As part of your trading system, it’s important to keep a check on your open positions and your overall performance. There are losses in trading and in the business of trading there are also expenses to consider. These need to be managed, and you can do this by keeping them small. Many traders tend to prefer to forget about their losing trades but it is a mistake not to look at your past trades as you can often learn a lot by looking back at what went right and what went wrong.

So once you have established your risk management plan make sure to record your results, starting with your initial trade. The way to do this is to keep a trading diary (book or spreadsheet) in which you make notes about all your thoughts on each trade, your emotions, your reasons for and against, and any exit adjustments you make during the trade. It allows you to concentrate on your active trades, and gives you a good basis to review later whether you could have done anything better.

You will find things that you could have done better, and maybe places where you tried to second-guess your trading system. For instance, was your stop loss level placed too close to the market, or was the timing wrong? Your journal should be absolutely honest, and can be kept secret from anybody else if you wish — it’s for you to continually improve, and not for recriminations.

I don’t recommend reviewing your trades in the same day you took them, as emotions will still be fresh in your mind and you may find it hard to be objective. However, you should make a practice of reviewing both losing and winning trades, perhaps every week when the markets are closed. Remember that you will lose trades even if you act perfectly, it’s just the nature of the markets, so don’t think that your journal will always be able to tell you what you did wrong. In fact, you may find you did something wrong with a winning trade, but the market was kind and you got away with it.

It’s useful to print out a copy of the chart when you made your decision to take the trade, and to have the chart where you decided to exit. With a trailing stop exit strategy, you can look at a later chart to see whether the trend continued and you would have gained more with a looser stop which did not take you out of your position so quickly. Remember that each trade is individual, so one case of the trailing stop acting too quickly does not mean you should necessarily adjust your plan. You need to get a consensus opinion from several trades.

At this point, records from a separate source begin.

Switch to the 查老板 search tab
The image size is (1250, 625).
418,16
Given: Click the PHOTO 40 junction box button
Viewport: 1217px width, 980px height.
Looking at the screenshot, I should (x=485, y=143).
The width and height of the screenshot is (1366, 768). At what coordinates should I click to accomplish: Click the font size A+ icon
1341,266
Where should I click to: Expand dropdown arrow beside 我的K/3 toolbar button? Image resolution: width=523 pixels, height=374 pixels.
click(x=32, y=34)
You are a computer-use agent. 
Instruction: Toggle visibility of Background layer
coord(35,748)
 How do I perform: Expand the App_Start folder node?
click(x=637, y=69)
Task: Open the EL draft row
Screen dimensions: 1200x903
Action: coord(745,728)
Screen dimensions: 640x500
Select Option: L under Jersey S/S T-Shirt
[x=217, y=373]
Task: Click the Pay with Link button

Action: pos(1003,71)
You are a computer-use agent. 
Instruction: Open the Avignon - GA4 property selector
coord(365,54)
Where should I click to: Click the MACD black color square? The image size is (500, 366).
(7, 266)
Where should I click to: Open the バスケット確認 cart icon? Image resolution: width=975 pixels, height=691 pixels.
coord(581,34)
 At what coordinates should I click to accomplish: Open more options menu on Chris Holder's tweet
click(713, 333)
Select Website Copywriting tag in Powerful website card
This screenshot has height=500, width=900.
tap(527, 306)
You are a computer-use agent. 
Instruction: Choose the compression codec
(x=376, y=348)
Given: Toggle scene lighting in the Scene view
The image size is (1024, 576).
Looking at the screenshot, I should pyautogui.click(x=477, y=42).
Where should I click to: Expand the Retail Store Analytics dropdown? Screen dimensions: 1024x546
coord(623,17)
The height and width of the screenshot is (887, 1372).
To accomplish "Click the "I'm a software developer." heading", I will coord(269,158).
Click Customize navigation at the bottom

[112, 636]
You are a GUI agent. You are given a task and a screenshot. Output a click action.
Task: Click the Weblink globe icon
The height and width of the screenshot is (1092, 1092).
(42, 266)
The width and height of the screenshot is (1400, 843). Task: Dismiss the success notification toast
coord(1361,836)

I tend to stand with the crowd who promote doing one thing well… really well trying to be a master tradesman in whatever method best fits who you are! To do that, records are a must as is practical revision and assessment. You never stop learning that’s true but at the end of the day how long can you read books and attend courses focusing on for example supply / demand trading strategies? (it’s the same stuff but with a refit).

The answer to successful trading and a healthy mindset is not out there somewhere or with somebody else. The answers were to be found within me I just didn’t know how to look and where to look  😉 . (in the early times I used a trading friend to keep me honest and accountable to myself, often I wanted to try something new or attend yet another course and he would say “no you’re not, get real and work with what you got”. I would have to show him my weekly figures and trades… etc and explain myself if questioned ) Once I was able to sort my own self out, the trading confidence arrived on the scene.

An older guy who traded from his home professionally once told me very early in the piece to look “inside”… At the time I thought yeah right, whatever . Not anymore.